━━━━━ Data ━━━━━

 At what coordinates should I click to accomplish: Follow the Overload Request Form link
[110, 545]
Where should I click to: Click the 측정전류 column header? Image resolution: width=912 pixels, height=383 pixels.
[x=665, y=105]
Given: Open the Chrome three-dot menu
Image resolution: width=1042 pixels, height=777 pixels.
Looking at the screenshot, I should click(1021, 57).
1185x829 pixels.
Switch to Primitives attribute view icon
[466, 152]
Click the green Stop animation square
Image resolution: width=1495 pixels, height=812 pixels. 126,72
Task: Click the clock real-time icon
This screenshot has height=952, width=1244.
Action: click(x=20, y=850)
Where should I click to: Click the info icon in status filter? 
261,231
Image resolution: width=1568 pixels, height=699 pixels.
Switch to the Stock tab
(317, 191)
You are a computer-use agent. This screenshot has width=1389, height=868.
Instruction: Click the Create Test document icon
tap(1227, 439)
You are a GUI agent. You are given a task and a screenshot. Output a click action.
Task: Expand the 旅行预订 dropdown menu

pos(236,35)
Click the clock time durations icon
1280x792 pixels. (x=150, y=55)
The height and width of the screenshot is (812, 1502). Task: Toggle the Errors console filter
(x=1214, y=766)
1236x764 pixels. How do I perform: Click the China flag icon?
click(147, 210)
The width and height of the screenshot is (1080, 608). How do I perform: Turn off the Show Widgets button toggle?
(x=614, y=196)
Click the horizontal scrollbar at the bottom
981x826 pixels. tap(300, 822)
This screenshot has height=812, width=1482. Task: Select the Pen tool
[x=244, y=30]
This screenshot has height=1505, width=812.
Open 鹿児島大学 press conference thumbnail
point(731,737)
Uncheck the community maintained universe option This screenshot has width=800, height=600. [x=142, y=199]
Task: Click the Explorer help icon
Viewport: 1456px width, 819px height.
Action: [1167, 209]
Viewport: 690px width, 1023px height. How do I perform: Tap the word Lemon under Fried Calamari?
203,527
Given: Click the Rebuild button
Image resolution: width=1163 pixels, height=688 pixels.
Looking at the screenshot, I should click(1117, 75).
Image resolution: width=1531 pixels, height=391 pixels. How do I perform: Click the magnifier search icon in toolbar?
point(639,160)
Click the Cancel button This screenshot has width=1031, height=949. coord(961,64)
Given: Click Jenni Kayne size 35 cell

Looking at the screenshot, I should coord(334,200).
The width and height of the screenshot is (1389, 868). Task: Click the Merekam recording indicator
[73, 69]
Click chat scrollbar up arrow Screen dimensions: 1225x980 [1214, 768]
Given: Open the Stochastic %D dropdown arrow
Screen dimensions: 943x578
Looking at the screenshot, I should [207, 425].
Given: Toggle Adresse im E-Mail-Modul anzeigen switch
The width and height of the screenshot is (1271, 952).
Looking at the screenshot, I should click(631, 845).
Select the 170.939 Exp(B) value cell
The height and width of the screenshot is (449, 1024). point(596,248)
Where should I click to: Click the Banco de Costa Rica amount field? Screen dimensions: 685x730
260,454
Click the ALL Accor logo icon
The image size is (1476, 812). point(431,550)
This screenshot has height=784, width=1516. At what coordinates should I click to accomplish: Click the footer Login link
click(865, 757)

━━━━━

Please retype all of the data above line for line, with no changes.

 At what coordinates should I click to accomplish: Follow the Overload Request Form link
[110, 545]
Where should I click to: Click the 측정전류 column header? Image resolution: width=912 pixels, height=383 pixels.
[x=665, y=105]
Given: Open the Chrome three-dot menu
Image resolution: width=1042 pixels, height=777 pixels.
Looking at the screenshot, I should click(1021, 57).
1185x829 pixels.
Switch to Primitives attribute view icon
[466, 152]
Click the green Stop animation square
Image resolution: width=1495 pixels, height=812 pixels. 126,72
Task: Click the clock real-time icon
This screenshot has height=952, width=1244.
Action: click(x=20, y=850)
Where should I click to: Click the info icon in status filter? 
261,231
Image resolution: width=1568 pixels, height=699 pixels.
Switch to the Stock tab
(317, 191)
You are a computer-use agent. This screenshot has width=1389, height=868.
Instruction: Click the Create Test document icon
tap(1227, 439)
You are a GUI agent. You are given a task and a screenshot. Output a click action.
Task: Expand the 旅行预订 dropdown menu

pos(236,35)
Click the clock time durations icon
1280x792 pixels. (x=150, y=55)
The height and width of the screenshot is (812, 1502). Task: Toggle the Errors console filter
(x=1214, y=766)
1236x764 pixels. How do I perform: Click the China flag icon?
click(147, 210)
The width and height of the screenshot is (1080, 608). How do I perform: Turn off the Show Widgets button toggle?
(x=614, y=196)
Click the horizontal scrollbar at the bottom
981x826 pixels. tap(300, 822)
This screenshot has height=812, width=1482. Task: Select the Pen tool
[x=244, y=30]
This screenshot has height=1505, width=812.
Open 鹿児島大学 press conference thumbnail
point(731,737)
Uncheck the community maintained universe option This screenshot has width=800, height=600. [x=142, y=199]
Task: Click the Explorer help icon
Viewport: 1456px width, 819px height.
Action: [1167, 209]
Viewport: 690px width, 1023px height. How do I perform: Tap the word Lemon under Fried Calamari?
203,527
Given: Click the Rebuild button
Image resolution: width=1163 pixels, height=688 pixels.
Looking at the screenshot, I should click(1117, 75).
Image resolution: width=1531 pixels, height=391 pixels. How do I perform: Click the magnifier search icon in toolbar?
point(639,160)
Click the Cancel button This screenshot has width=1031, height=949. coord(961,64)
Given: Click Jenni Kayne size 35 cell

Looking at the screenshot, I should coord(334,200).
The width and height of the screenshot is (1389, 868). Task: Click the Merekam recording indicator
[73, 69]
Click chat scrollbar up arrow Screen dimensions: 1225x980 [1214, 768]
Given: Open the Stochastic %D dropdown arrow
Screen dimensions: 943x578
Looking at the screenshot, I should [207, 425].
Given: Toggle Adresse im E-Mail-Modul anzeigen switch
The width and height of the screenshot is (1271, 952).
Looking at the screenshot, I should click(631, 845).
Select the 170.939 Exp(B) value cell
The height and width of the screenshot is (449, 1024). point(596,248)
Where should I click to: Click the Banco de Costa Rica amount field? Screen dimensions: 685x730
260,454
Click the ALL Accor logo icon
The image size is (1476, 812). point(431,550)
This screenshot has height=784, width=1516. At what coordinates should I click to accomplish: Click the footer Login link
click(865, 757)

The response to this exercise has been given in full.